HTTPXRay is a powerful desktop crawler designed to reveal the full structure of websites and web applications. Using a high-performance HTTPX engine, the crawler maps every discovered URL, asset, and reference within HTML documents and stores the results in a structured SQLite database.
Think of HTTPXRay as a structural X-ray for the web.
Instead of downloading files or mirroring sites, the spider catalogs relationships between pages, scripts, images, forms, and external resources.

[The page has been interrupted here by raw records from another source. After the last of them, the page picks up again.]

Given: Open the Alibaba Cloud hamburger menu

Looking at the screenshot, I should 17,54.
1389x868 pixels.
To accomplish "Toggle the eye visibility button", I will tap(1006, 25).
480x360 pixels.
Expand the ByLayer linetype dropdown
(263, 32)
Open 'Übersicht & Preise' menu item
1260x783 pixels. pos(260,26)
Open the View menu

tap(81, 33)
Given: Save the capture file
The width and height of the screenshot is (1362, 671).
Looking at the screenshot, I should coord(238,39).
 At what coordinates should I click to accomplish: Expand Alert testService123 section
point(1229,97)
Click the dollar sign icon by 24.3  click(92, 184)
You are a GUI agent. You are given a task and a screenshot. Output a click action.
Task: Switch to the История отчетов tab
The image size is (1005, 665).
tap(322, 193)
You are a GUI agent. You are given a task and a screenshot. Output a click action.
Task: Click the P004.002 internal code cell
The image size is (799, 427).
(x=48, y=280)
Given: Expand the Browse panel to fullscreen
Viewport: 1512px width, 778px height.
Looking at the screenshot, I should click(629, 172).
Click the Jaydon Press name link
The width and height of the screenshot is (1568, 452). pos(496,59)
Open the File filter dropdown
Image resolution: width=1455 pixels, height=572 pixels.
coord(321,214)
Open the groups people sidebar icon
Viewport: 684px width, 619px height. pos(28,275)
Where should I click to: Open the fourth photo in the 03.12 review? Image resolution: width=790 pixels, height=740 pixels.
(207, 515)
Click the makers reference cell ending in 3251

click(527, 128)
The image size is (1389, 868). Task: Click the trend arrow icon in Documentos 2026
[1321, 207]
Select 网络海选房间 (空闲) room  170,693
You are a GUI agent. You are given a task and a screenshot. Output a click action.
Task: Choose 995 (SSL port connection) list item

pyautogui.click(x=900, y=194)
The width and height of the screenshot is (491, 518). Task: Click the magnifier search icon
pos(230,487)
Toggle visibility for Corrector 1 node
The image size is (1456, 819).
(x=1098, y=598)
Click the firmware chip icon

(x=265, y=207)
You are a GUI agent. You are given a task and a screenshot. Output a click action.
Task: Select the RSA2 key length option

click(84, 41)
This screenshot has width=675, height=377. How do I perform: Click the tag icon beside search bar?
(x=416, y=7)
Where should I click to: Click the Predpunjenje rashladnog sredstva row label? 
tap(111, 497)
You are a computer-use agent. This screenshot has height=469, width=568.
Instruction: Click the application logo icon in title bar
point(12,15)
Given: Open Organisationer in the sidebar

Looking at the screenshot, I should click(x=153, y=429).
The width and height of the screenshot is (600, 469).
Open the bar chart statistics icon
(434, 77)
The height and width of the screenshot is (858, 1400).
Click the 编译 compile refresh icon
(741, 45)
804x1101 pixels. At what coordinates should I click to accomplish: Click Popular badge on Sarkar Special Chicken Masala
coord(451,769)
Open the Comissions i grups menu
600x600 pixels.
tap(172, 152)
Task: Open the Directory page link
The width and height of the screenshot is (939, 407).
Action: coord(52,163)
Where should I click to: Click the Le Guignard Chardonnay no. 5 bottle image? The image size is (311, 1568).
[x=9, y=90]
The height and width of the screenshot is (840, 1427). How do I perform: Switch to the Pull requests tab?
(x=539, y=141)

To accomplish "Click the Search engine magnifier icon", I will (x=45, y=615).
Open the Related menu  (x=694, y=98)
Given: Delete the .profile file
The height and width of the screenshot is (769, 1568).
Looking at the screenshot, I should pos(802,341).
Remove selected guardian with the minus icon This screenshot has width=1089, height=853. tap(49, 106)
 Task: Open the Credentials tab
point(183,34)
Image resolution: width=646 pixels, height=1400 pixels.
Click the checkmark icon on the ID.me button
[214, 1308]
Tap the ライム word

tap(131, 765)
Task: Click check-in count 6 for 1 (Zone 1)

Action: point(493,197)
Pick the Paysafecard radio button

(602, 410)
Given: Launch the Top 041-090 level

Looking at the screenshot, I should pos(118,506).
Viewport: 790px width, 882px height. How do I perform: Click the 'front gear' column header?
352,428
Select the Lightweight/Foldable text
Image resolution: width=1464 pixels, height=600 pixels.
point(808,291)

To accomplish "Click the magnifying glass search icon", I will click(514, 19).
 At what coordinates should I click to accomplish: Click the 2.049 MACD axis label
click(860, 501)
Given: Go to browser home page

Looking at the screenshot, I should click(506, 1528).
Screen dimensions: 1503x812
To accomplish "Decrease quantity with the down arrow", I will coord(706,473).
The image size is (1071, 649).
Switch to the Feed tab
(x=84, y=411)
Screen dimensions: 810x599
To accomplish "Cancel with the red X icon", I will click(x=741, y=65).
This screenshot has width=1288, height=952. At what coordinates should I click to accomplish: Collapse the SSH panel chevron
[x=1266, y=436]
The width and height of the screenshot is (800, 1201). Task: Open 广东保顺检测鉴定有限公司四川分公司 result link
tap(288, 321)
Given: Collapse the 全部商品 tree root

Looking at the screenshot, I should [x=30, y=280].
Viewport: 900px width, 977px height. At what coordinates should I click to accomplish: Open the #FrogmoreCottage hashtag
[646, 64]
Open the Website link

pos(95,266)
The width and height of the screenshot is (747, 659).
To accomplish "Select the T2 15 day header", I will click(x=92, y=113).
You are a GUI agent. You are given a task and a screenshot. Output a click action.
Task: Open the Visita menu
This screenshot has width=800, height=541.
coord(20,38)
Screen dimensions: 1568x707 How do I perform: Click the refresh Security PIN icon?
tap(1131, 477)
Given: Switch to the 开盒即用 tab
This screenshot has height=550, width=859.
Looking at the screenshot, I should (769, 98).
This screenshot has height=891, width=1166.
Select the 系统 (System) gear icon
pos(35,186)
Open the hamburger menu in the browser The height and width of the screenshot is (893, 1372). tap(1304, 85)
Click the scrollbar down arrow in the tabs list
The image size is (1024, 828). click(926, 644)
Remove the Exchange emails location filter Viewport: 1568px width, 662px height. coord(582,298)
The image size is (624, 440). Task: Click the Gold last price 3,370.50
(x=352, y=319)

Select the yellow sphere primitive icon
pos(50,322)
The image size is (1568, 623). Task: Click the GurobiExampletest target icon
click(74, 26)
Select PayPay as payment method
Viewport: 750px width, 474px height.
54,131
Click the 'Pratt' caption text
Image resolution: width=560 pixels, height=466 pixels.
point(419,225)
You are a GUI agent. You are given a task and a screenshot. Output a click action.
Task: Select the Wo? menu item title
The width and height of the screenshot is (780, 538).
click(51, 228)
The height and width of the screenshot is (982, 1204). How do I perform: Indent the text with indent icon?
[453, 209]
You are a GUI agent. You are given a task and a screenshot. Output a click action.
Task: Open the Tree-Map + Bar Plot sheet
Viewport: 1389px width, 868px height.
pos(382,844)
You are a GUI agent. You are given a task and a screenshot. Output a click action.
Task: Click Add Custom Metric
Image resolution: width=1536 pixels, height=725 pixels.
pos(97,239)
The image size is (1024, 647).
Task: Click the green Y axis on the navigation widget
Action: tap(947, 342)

The result is a complete structural map that can be explored, exported, and analyzed.
HTTPXRay is ideal for researchers, analysts, engineers, developers, and OSINT investigators who need deep visibility into how websites are structured.
The crawler extracts links from common HTML structures including:
a[href] link[href] script[src] img[src] iframe[src] video[src] audio[src] source[src] form[action]
Every discovered resource is cataloged including pages, images, scripts, stylesheets, downloadable files, and external dependencies.
HTTPXRay is written in Python and powered by the high-performance HTTPX networking library.
The crawler uses a queue-driven spider architecture that recursively processes discovered links while preventing duplication through normalized URL indexing.
pip install httpx beautifulsoup4 reportlab
python httpxray.py
pip install pyinstaller pyinstaller --onefile --noconsole httpxray.py
HTTPXRay stores crawl results in a SQLite database, making it easy to analyze or process discovered resources using external tools.